**Exercise data:**
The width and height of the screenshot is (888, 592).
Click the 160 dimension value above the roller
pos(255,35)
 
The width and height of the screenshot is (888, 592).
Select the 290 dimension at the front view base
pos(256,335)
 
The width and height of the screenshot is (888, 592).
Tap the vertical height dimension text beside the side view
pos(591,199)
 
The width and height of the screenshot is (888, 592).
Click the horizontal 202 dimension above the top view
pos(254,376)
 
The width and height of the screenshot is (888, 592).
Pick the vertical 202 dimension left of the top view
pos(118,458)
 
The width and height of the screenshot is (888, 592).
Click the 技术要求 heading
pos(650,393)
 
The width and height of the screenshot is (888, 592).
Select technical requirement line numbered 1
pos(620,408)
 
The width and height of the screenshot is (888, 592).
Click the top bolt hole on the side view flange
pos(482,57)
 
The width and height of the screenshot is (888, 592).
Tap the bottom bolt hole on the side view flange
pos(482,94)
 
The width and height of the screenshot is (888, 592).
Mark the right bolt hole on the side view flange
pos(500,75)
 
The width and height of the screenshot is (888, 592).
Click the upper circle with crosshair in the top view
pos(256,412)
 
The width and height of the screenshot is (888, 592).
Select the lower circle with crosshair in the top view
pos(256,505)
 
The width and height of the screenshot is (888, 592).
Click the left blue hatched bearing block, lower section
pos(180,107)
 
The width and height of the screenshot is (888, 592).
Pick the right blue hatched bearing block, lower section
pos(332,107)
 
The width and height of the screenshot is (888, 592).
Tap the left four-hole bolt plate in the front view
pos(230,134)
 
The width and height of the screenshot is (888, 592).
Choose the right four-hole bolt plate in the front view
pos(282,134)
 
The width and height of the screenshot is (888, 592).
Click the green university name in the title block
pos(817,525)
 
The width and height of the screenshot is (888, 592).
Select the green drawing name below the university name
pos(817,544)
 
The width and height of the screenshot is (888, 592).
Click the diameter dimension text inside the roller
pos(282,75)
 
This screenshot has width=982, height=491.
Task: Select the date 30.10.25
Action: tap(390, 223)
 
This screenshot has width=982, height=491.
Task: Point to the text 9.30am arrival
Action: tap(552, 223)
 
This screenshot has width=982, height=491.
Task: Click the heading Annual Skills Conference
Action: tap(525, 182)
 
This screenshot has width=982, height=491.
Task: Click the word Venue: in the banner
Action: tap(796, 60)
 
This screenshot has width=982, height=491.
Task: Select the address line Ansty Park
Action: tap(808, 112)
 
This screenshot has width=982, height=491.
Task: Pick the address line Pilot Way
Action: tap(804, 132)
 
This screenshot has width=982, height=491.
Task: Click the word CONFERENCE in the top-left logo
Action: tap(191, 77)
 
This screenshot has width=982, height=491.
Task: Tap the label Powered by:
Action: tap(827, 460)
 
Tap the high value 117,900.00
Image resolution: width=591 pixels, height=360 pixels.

**Prompt:** Find every line in the material above that contains the word "with" and copy each one.

**Solution to this task:**
Click the upper circle with crosshair in the top view
Select the lower circle with crosshair in the top view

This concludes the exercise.